Team Liquid might've beat Team Vikings at agent select.

Image via Riot Games

VALORANT’s Yoru is definitely not high on the duelist tier list, with nearly every other agent in his class being a better pick. While the mind-gamer finally made his first appearance at VCT Masters Two Reykjavík today, it didn’t go too well for Team Vikings.

Brazilian pro Gustavo “gtnziN” Moura locked in Yoru twice during Vikings’ lower bracket series against EU powerhouse Team Liquid, a pick that surprised fans and casters alike. Gtn typically plays Raze, selecting the explosive duelist in Vikings’ previous two matches against X10 Esports and Sentinels. Even though Yoru mains around the world wanted the pick to work out (myself included), gtn had a low impact while Liquid ran away with the series.

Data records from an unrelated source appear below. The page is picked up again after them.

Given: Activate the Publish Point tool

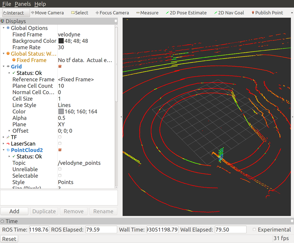Looking at the screenshot, I should pos(267,13).
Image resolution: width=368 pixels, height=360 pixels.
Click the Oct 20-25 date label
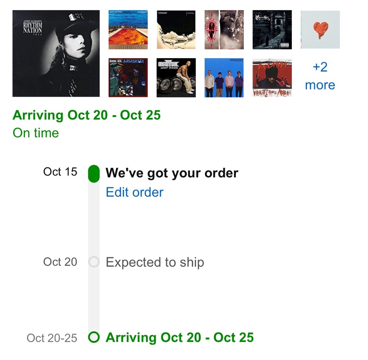click(52, 338)
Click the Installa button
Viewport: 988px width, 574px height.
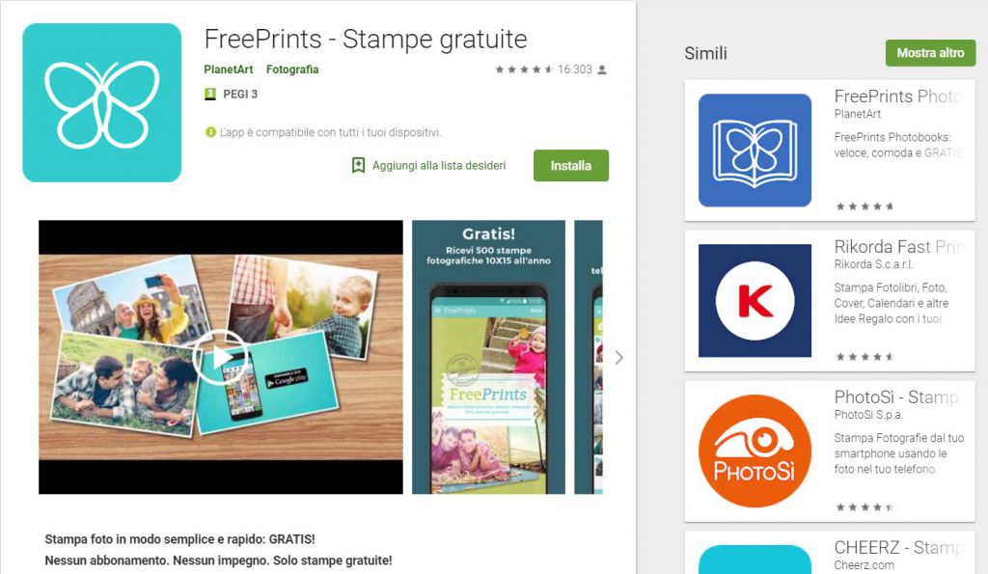[571, 166]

There are several variables that make analyzing the Yoru pick a bit complex. For one, Vikings were up against one of the strongest teams in the world in Liquid. Gtn could presumably have played any other duelist and the result would’ve been the same. And Leandro “frz” Gomes didn’t fare much better on Jett, despite her being the most popular pick at the tournament. But for Yoru’s first showing at Masters Two, it wasn’t a good one.

Gtn had a match-low eight kills on Ascent, the series’ first map, followed by a more respectable 11 frags on Haven. While Vikings got swept, there were glimpses of great execution with Yoru. And both Ascent and Haven are decent maps to play Yoru on since they have long sightlines that the duelists’ kit can exploit. In the tenth round of Haven, for example, gtn used Yoru’s ultimate to quickly push onto the C site through Garage and get behind James “Kryptix” Affleck. Gtn’s teammates pushed simultaneously through C Long, causing enough distraction for gtn to take out Kryptix and capture the site effortlessly.

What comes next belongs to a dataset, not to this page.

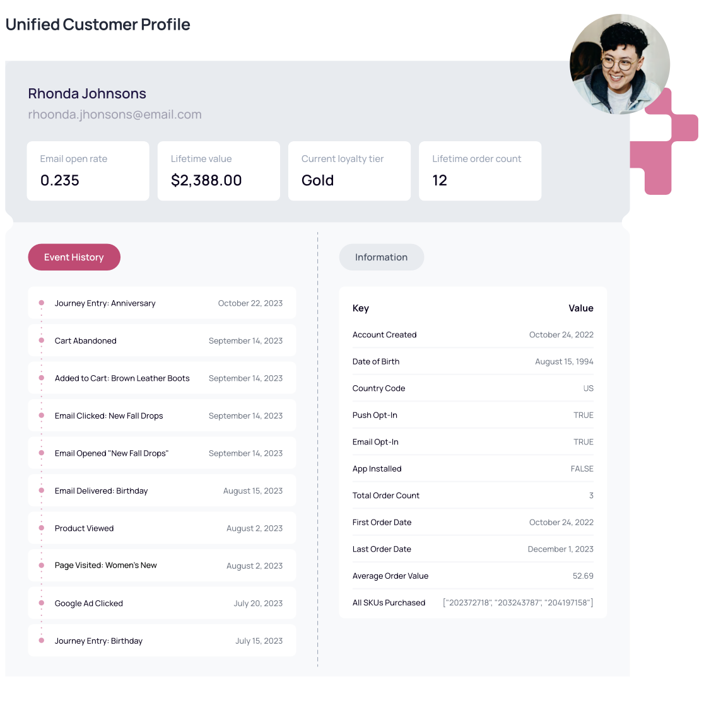This screenshot has width=704, height=715.
Task: Open Journey Entry: Anniversary event
Action: (x=162, y=303)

The pick itself was exciting due to how much outplay potential Yoru offers. His teleport and ultimate give him the unique ability to get behind enemy lines undetected and create space. And he can fake out opponents with footsteps to feint onto one site while your team pushes on another. But a lot of Yoru’s strategies are gimmicky, difficult to pull off, and can get predictable, especially in the pro scene. There are better flashes, lurkers, and entry fraggers in the game.

Gtn’s Yoru ultimately wasn’t successful and potentially put Vikings at an even bigger disadvantage. It was largely underwhelming and it seemed like gtn and frz could’ve worked better in tandem to execute onto sites together. And Liquid were strategic, tactical, and oppressive, making it even harder for Vikings’ Yoru plays to develop over the course of a match.

Riot seemingly understands that Yoru needs more love, with future balancing changes on the horizon. Character producer John Goscicki explained today that the devs are looking to pump more power into Yoru’s kit, such as making Fakeout a “more impactful ability.” And until that happens, pro players should probably opt for another duelist.

While Vikings were eliminated from Masters Two, Liquid will take on Fnatic in a regional lower bracket matchup tomorrow at 12pm CT.